G.G.: Esta semana viene cargada como pocas. Balances a granel, datos económicos relevantes, la reunión de la Fed. Después los compromisos ralean, prácticamente, hasta la semana de Jackson Hole (21 de agosto) cuando, como todos los años, los banqueros centrales de medio mundo se encuentren en las montañas de Wyoming e intercambien impresiones, infidencias y estrategias. Un paso en falso, con tanta información en el tubo de producción, puede costar un gran dolor de cabeza. Es mejor acurrucarse y reaccionar después con la certeza de un número en firme.
P.: ¿No cree que la economía -y los mercados- ya están a la temperatura justa como para absorber un cambio de libreto, el anuncio de que pronto pasaremos a la fase de salida de las tasas cero?
G.G.: ¿Cuál es la prisa? Cuando las palomas digan lo que hoy escribe Richard Fisher será el momento, pero uno no observa ni siquiera la migración de una única golondrina. Tal vez en Jackson Hole, que es el escenario ideal para plantear una visión de largo plazo, tengamos un boceto de qué es lo que la Fed se trae entre manos para regresar a la normalidad. Allí podrá contarnos cómo será 2015. Pero faltan tres semanas. Y, quizás, el aliciente de una tirada de números económicos más robustos.

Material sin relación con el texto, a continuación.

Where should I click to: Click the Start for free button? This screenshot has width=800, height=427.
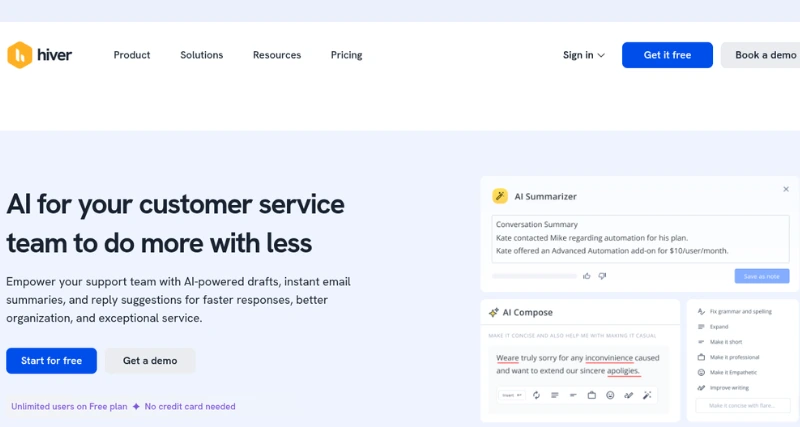pyautogui.click(x=51, y=361)
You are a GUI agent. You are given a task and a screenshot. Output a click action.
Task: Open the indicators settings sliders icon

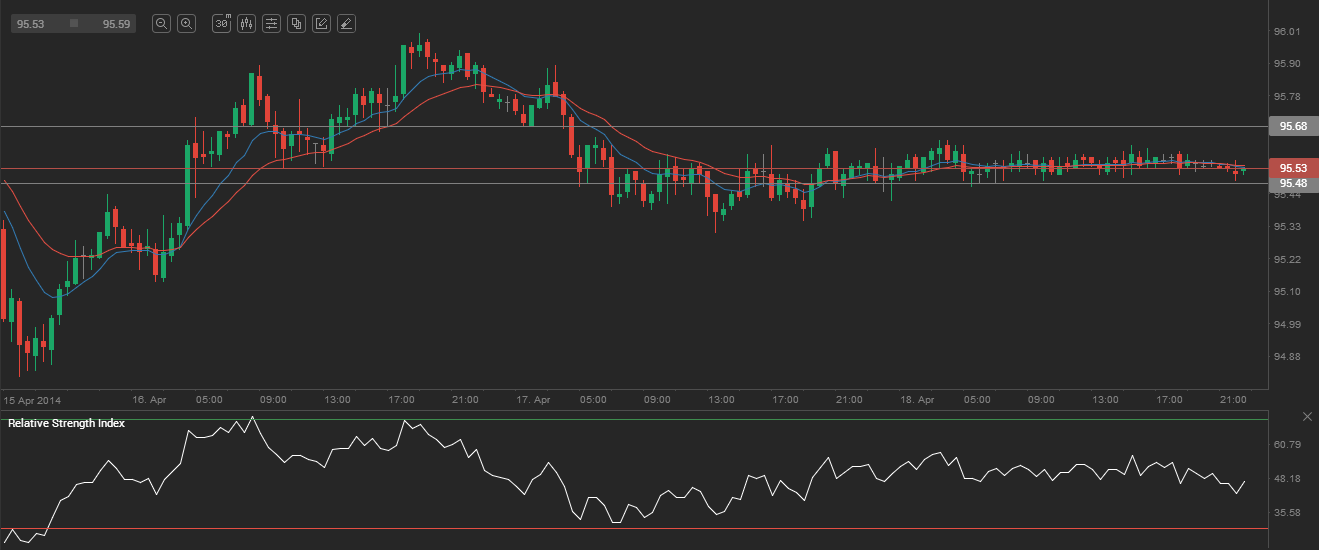point(271,23)
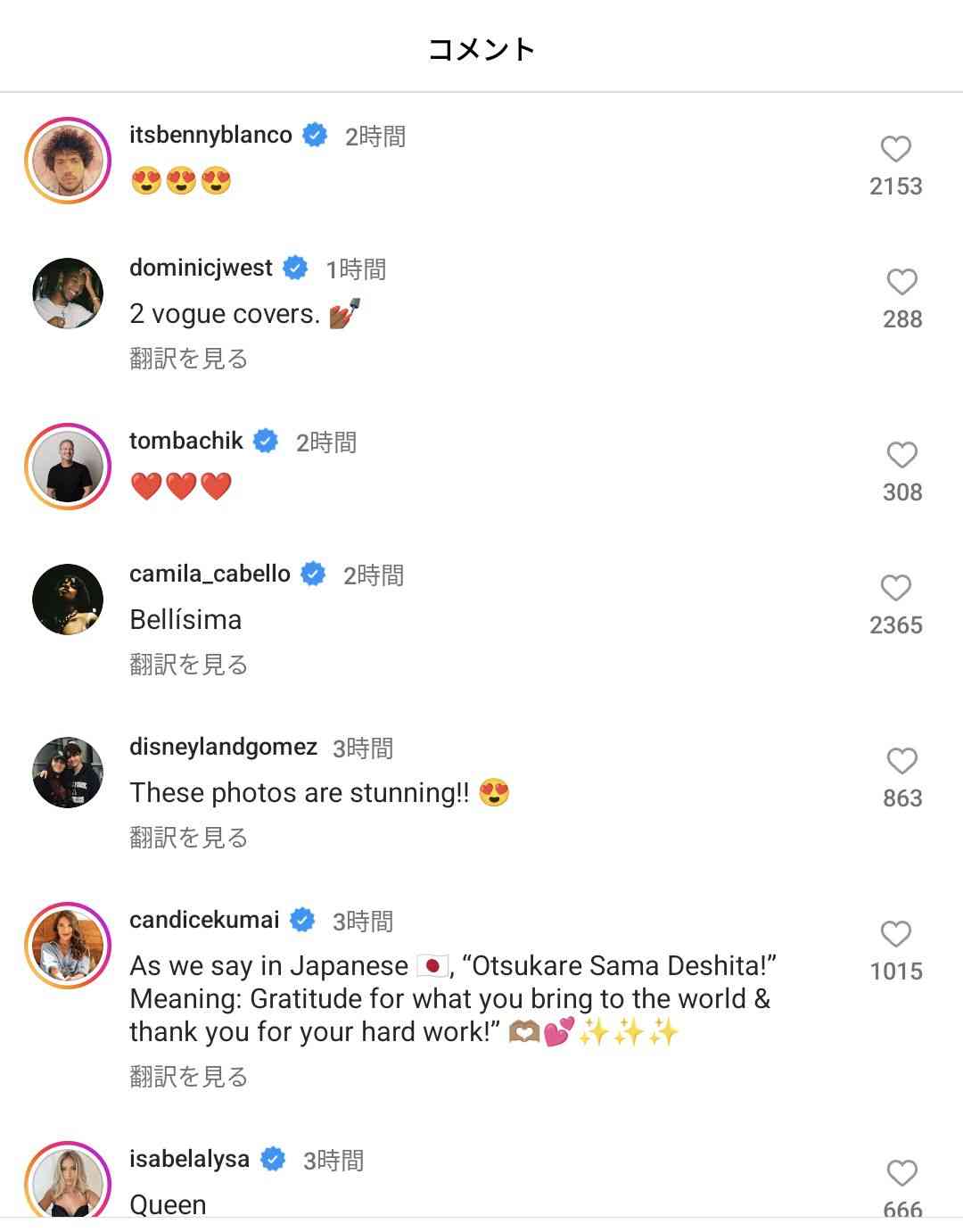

P.: Wall Street avanza, pero con sumo cuidado. Se diría que no tiene el empuje furibundo de otras épocas aunque se ubica en alturas nunca vistas.
G.G.: Si usted me asegura un mercado lateral -moviéndose en un rango de cotizaciones no muy diferentes de las vigentes- se lo compro sin objeciones. Creo que los balances son una fuerza muy favorable, las noticias de fusiones y compras empresarias, también; y que la Fed no va a torcer el rumbo. Pero para continuar escalando, con todas las dudas existenciales en danza, es probable que no alcance.
P.: No es una decisión sencilla entrar con dinero fresco a la Bolsa, a estos precios, con tantas alusiones a excesos y burbujas...
G.G.: Suponga que surgen dos disensos en la Fed -Richard Fisher y Charles Plosser- el miércoles. Eso es posible, no altera el balance de poder, pero va a meter ruido. No va a entrar mucha plata a la Bolsa a estos precios, pero, ¿después de un resbalón? Esa es la pregunta clave: ¿una caída será oportunidad de compra? Pienso que sí. Y eso nos metería en un rango de cotizaciones, por un tiempo, hasta que se despejen los interrogantes. Por ejemplo, en Jackson Hole.